Wraps an `InputPreProcessor` as a `ComputationGraph` vertex. This allows inserting preprocessing steps (e.g., `CnnToFeedForwardPreProcessor`, `FeedForwardToCnnPreProcessor`) between layers in a graph where the automatic preprocessor insertion does not apply.

```java
import org.deeplearning4j.nn.graph.vertex.impl.PreprocessorVertex;
import org.deeplearning4j.nn.conf.preprocessor.CnnToFeedForwardPreProcessor;

conf.addVertex("cnnToFF",
    new PreprocessorVertex(new CnnToFeedForwardPreProcessor(height, width, channels)),
    "convLayer");
```

***

## ReverseTimeSeriesVertex

Reverses the time axis of a sequence input. Useful for building bidirectional RNN variants manually, where one branch processes the sequence forward and another processes it backwards.
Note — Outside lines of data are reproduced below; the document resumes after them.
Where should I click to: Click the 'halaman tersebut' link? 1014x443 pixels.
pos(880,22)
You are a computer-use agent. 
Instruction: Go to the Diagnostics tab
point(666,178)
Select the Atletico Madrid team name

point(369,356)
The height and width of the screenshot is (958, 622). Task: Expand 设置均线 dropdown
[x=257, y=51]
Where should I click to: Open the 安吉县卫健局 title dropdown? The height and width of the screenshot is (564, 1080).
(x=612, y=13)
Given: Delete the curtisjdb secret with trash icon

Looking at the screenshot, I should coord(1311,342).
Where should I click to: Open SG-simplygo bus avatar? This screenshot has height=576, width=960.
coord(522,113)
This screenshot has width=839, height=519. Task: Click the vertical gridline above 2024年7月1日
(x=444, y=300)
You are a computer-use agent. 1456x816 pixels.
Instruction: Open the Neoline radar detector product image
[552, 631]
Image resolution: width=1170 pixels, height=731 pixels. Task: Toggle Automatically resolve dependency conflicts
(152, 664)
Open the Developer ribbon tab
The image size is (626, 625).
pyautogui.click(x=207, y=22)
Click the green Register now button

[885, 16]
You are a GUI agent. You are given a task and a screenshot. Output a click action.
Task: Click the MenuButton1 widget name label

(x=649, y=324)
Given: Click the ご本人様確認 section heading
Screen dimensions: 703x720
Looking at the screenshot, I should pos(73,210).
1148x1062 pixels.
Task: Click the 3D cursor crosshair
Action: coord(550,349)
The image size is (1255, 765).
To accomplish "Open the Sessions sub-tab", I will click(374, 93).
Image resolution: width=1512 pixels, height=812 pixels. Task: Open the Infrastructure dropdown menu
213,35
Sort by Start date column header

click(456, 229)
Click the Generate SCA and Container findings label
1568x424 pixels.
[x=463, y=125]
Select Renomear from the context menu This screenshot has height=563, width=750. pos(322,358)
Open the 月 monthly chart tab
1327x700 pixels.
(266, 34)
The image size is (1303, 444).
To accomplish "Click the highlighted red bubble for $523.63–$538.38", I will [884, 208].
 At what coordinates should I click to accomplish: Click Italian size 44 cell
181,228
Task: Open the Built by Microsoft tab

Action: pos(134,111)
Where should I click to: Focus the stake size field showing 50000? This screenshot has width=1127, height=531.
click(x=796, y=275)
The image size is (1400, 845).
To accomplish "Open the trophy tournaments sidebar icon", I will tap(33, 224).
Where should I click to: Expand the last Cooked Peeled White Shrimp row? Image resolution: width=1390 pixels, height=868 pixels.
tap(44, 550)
Masked time steps (padding) are handled correctly: only the present (mask = 1) time steps are reversed in place; padding (mask = 0) remains at the end of the reversed sequence.

```java
import org.deeplearning4j.nn.graph.vertex.impl.rnn.ReverseTimeSeriesVertex;

conf.addVertex("reversed", new ReverseTimeSeriesVertex("inputMask"), "rnnInput");
conf.addLayer("backwardRnn",
    new LSTM.Builder().nIn(inputSize).nOut(hiddenSize).build(), "reversed");
```

***

## PoolHelperVertex

A specialised vertex for removing the first row and column from a 4D CNN activation tensor. Originally designed to aid importing Caffe's GoogLeNet architecture where the pooling layer produces an output that is one pixel larger than expected.

```java
import org.deeplearning4j.nn.graph.vertex.impl.PoolHelperVertex;

conf.addVertex("poolHelper", new PoolHelperVertex(), "poolLayer");
```

***

## Custom Vertices

Implement `org.deeplearning4j.nn.graph.vertex.GraphVertex` (or extend `org.deeplearning4j.nn.graph.vertex.BaseGraphVertex`) to create a custom vertex.

Key methods to override:

```java
public class MyVertex extends BaseGraphVertex {

    public MyVertex(ComputationGraph graph, String name, int vertexIndex,
                    MemoryWorkspace workspace) {
        super(graph, name, vertexIndex, workspace);
    }

    @Override
    public boolean hasLayer() { return false; }

    @Override
    public boolean isOutputVertex() { return false; }

    @Override
    public Layer getLayer() { return null; }

    @Override
    public INDArray doForward(boolean training, LayerWorkspaceMgr workspaceMgr) {
        // inputs available via: this.inputs[0], this.inputs[1], ...
        INDArray input0 = inputs[0];
        // ... compute output ...
        return output;
    }

    @Override
    public Pair<Gradient, INDArray[]> doBackward(boolean tbptt, LayerWorkspaceMgr workspaceMgr) {
        // epsilon is the gradient from the next layer
        INDArray epsilon = this.epsilon;
        // ... compute gradients ...
        return new Pair<>(null, new INDArray[]{ gradient0 });
    }
}
```

Register the vertex using the standard `addVertex` API with an instance of your class.